8.3.2 Australian residential programs

In Darwin, the Council for Aboriginal Alcohol Program Services (CAAPS) conducted a residential program between 1985 and 1990, under which male petrol sniffers were admitted alongside clients admitted for alcohol misuse. An independent evaluation found no evidence of program effectiveness with respect to petrol sniffers (d'Abbs, 1990, pp. 47–9). CAAPS subsequently stopped admitting petrol sniffers because of inadequate funding (Northern Territory of Australia Coroner's Court, 1998).

More recently, CAAPS has again received funding to provide residential treatment services for volatile substance users, this time through an eight week program that includes literacy and numeracy, recreation activities such as rock climbing and sport, health and hygiene education and cultural information (Central Australian Aboriginal Alcohol Program Services, 2007).

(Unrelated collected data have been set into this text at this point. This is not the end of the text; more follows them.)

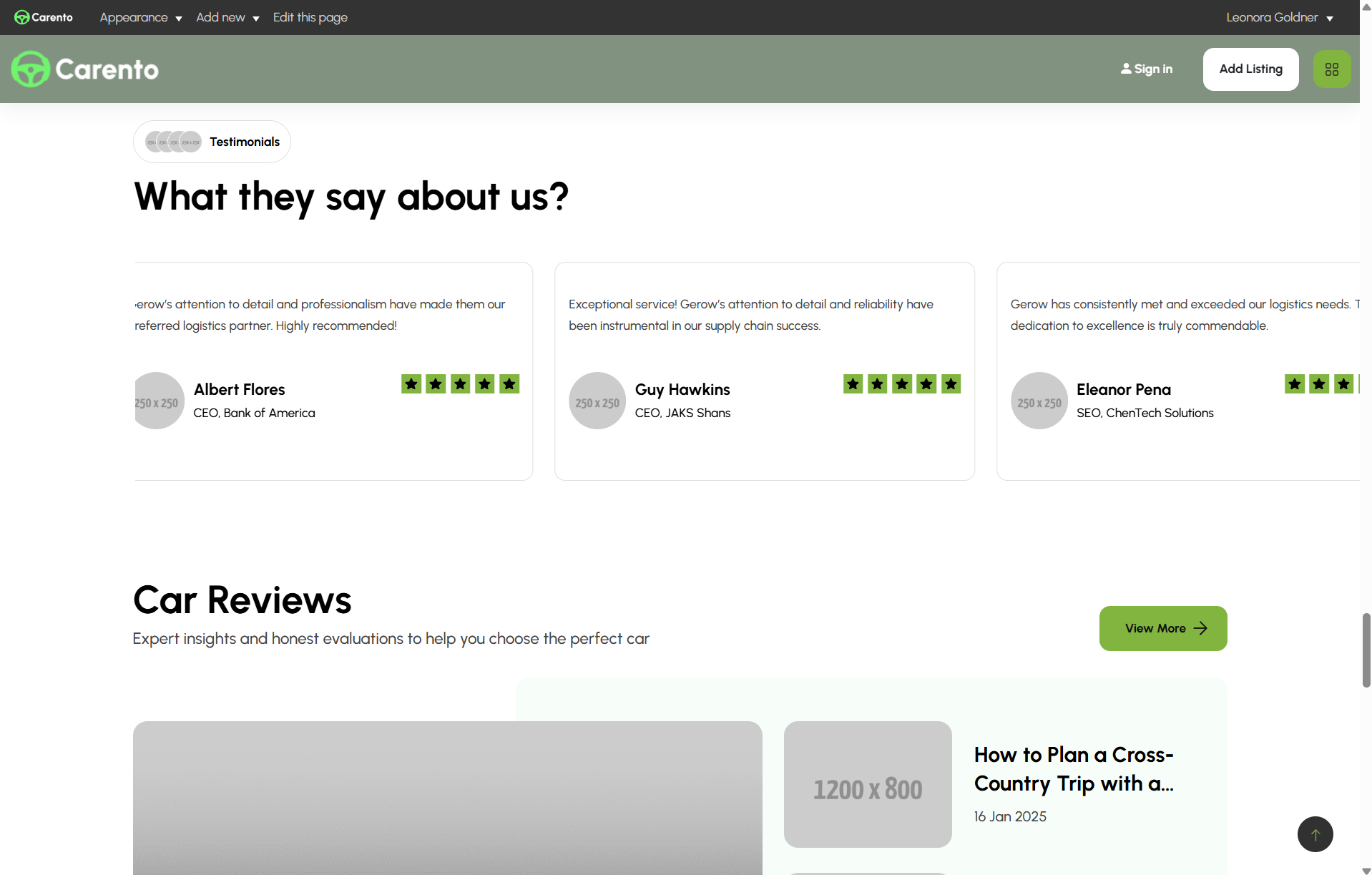Expand the Appearance dropdown menu
1372x875 pixels.
pos(140,17)
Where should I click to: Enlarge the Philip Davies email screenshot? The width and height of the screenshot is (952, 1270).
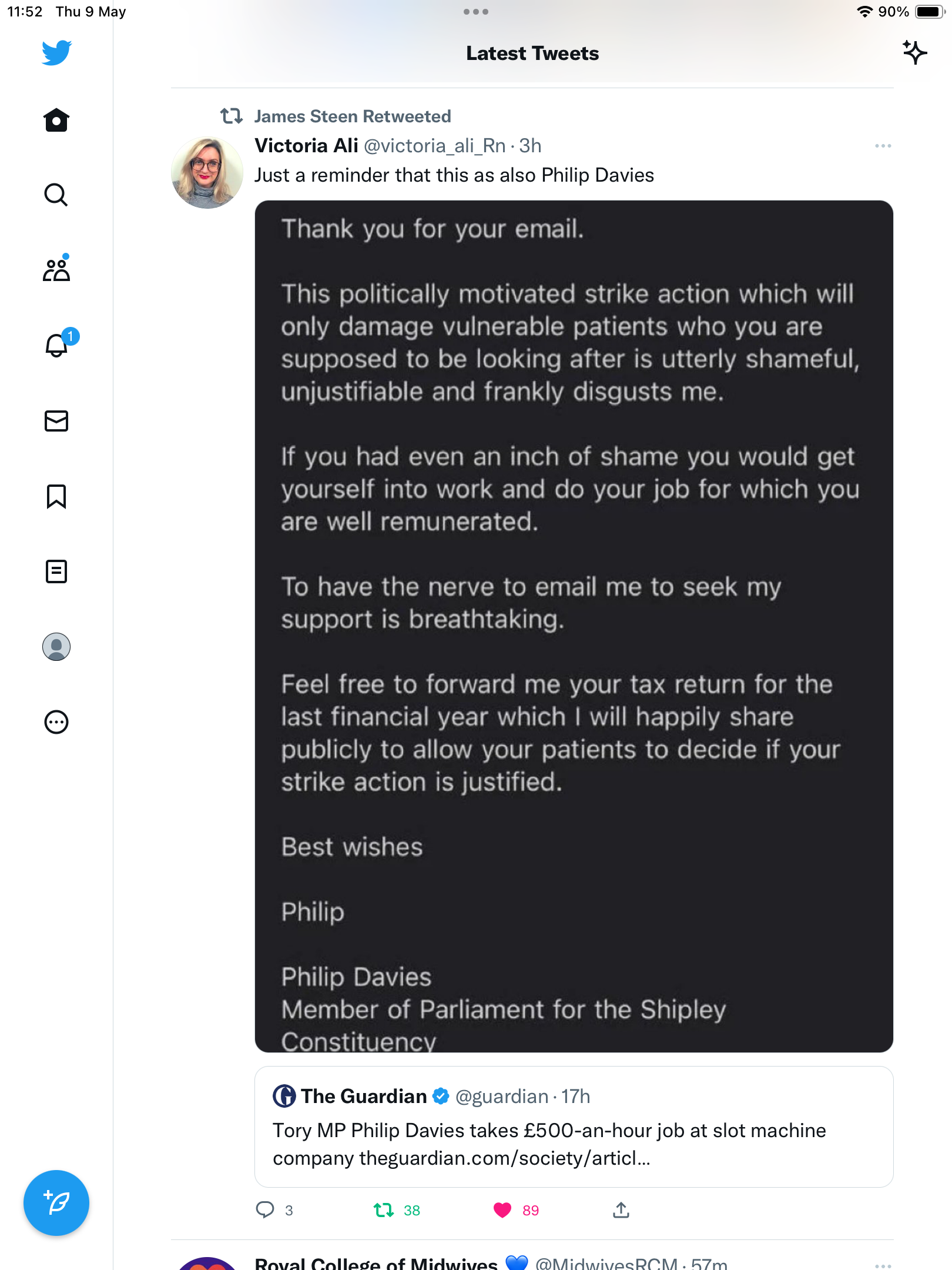pos(574,626)
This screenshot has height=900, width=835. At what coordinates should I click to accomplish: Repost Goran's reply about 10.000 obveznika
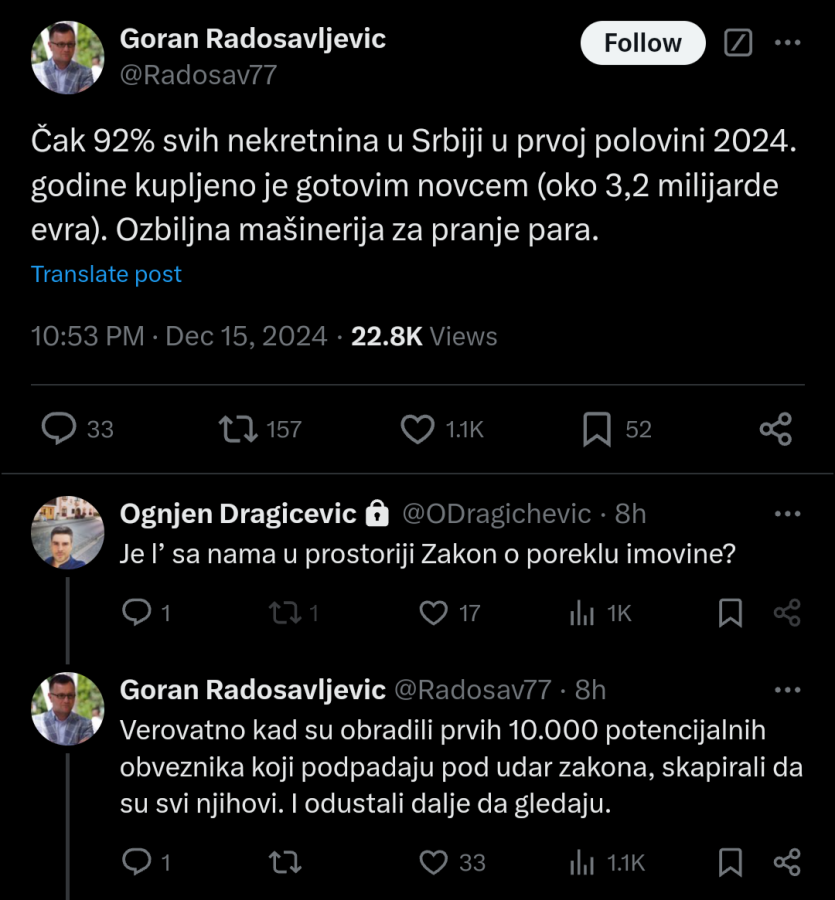285,862
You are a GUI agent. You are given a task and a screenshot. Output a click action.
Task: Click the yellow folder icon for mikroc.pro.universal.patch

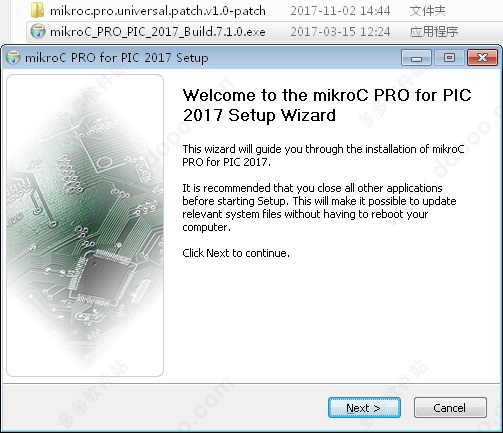tap(37, 10)
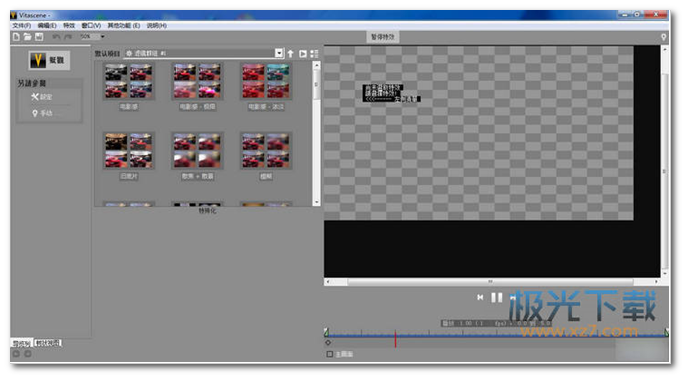
Task: Click the Vitascene logo button
Action: [x=49, y=60]
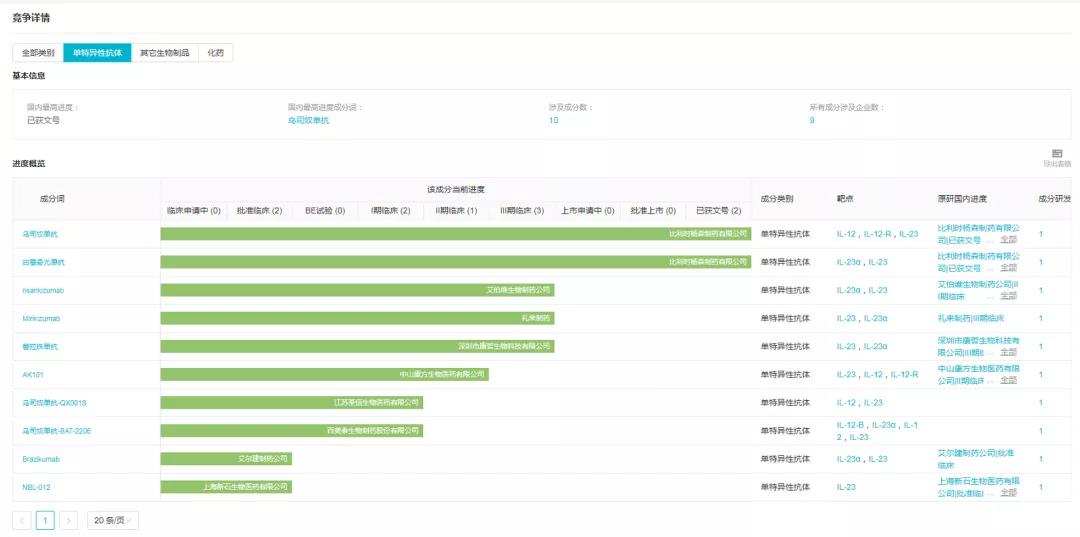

In Alice Springs the Drug and Alcohol Services Association (DASA) has provided a detoxification program for inhalant users for two years. Of 20 young people attending the program (one stayed for a month), nine were regarded as having 'very positive outcomes' (Drug and Alcohol Services Association, 2006). DASA has now been given additional government funding to run an eight-week residential program for users of volatile substances. This program provides treatment involving negotiated case-management, and structured after-care for people aged 17 years and over. Clients receive a medical examination within 48 hours of admittance and a series of counselling sessions based around a program developed by DASA. Group activities and outings include nutrition information, relaxation and exercise. DASA plans to assist young people to access numeracy and literacy education (Drug and Alcohol Services Association, 2006). A family member is allowed to accompany each client. Some clients also attend Bush Mob camps or outings (see section 7.3.2). Clients can be mandated by courts to attend the program but may also attend on a voluntary basis (Central Australian Youth Link-Up Service, 2006a).

One remote treatment centre that has achieved impressive results is the Mt Theo Petrol Sniffing Program in Central Australia, described in section 8.5.4.


5 Transcripts of interviews with young people, a family member, an elder and treatment staff involved in a residential program in Calgary, Canada, are available in Charles & Coleman (1999).